Well, for my part, I learned to
use
the darkness. I’d joined a jujutsu dojo a few months after the assault and over the years learned every vicious and dirty trick I could. I made myself get tough. I never competed in tournaments; I just learned how to fight. When I was old enough I enlisted in the Army and after that I joined the Baltimore cops. Rudy knew what the attack had done to Helen and me. It had destroyed both of the people we had been. I lost a lot of my humanity that day and lost more of it after she killed herself. The process fragmented me into at least three different and occasionally compatible inner selves: the civilized man, the cop, and the warrior. The civilized part of me was, despite everything, still struggling to be an idealist. The cop was more cynical and less naïve—and luckily for all of us he’s usually in the driver’s seat. But when things got nasty, the warrior wanted to come out and play. As I sat in the noisy darkness of the C-130 I could feel the cop sorting through the available data, but the warrior wanted to slip into the shadows and take it to the bad guys in very messy ways.
I knew that I should probably talk to Rudy about what I was feeling. About Big Bob, about the firefight in Deep Iron, and about the things we’d found in Haeckel’s bin. I could feel my self-control slipping notch by notch. I know I’m a professional soldier and a former police detective and a martial arts instructor—all roles that require a great deal of personal discipline and control—but I was also damaged goods. Guys like me can never assume that self-control is a constant.
Rudy was working as a police psychiatrist before he got hijacked into the DMS. It’s his job to keep his eye on a whole bunch of front liners—men and women who have to pull the trigger over and over again. As Rudy is so fond of pointing out, violence, no matter how justified, always leaves a mark. I’d killed people today, and I wanted to find more people to kill. The urge, the need, the
ache
, to find the people responsible for this and punish them boiled inside of me, and that is not the best head space to be in before a fight.
Not that I wanted to lose my edge, either, because the damage I owned also made me the kind of fighter that had brought me to the attention of Church. It left me with a useful kind of scar tissue, a quality that gives me an edge in a fight, especially when the fight comes out of nowhere.

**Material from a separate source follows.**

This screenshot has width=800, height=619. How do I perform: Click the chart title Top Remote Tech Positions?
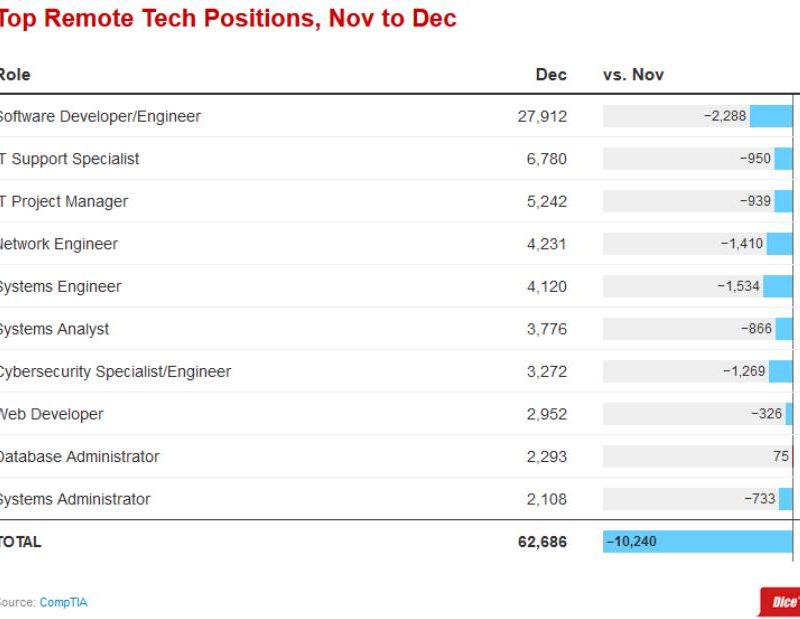[228, 19]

You see, we don’t always get to pick our battles. We don’t often get to choose the rules of engagement. Sometimes a nasty bit of violence comes at us out of the blue, and it’s not always of our making. We neither ask for it nor subscribe to it, but life won’t ask you if it’s fair or if you’re ready. If you can’t roll with it, if you aren’t programmed to react when the hits come in on your blind side, then you go down in the first round. Or you can cover up and try to ride it out, but getting beaten into a corner is no way to win a fight. The sad truth is they won’t tire when they’re winning and so you’ll still lose, and you’ll get hurt more in the process.
Then there are those types who thrive on this sort of thing. If someone lands a sucker punch they dance out of the way of the follow-up swing, they take a little taste of the blood in their mouths, and then they go after the bad guys with a wicked little punk rocker grin as they lunge for the throat. It’s hard to beat these guys. Real hard. Hurting them never seems to work out, and threats aren’t cards worth playing. They’re wired differently; it’s hard to predict how they’ll jump. You just know they will.
The bad guys have to kill them right away or they’ll turn the whole thing around and suddenly “hunter” and “prey” take on new meanings. These types don’t bother with sucker punches—they go for the kill. They’re addicted to the sweet spot.
I understand that kind of person. I get what makes their fractured minds work.
I should.
I’m one of them. The killer in me was born in a field in the back-streets of Baltimore as booted feet stomped on me and the screams of an innocent girl tore the fabric of my soul.
I CLOSED MY EYES
and in my head the face of the warrior was there, his face painted for war, his eyes unblinking as he peered through the tall
grass, waiting for his moment. He whispered to me,
Take it to them. No mercy, no quarter, no limits.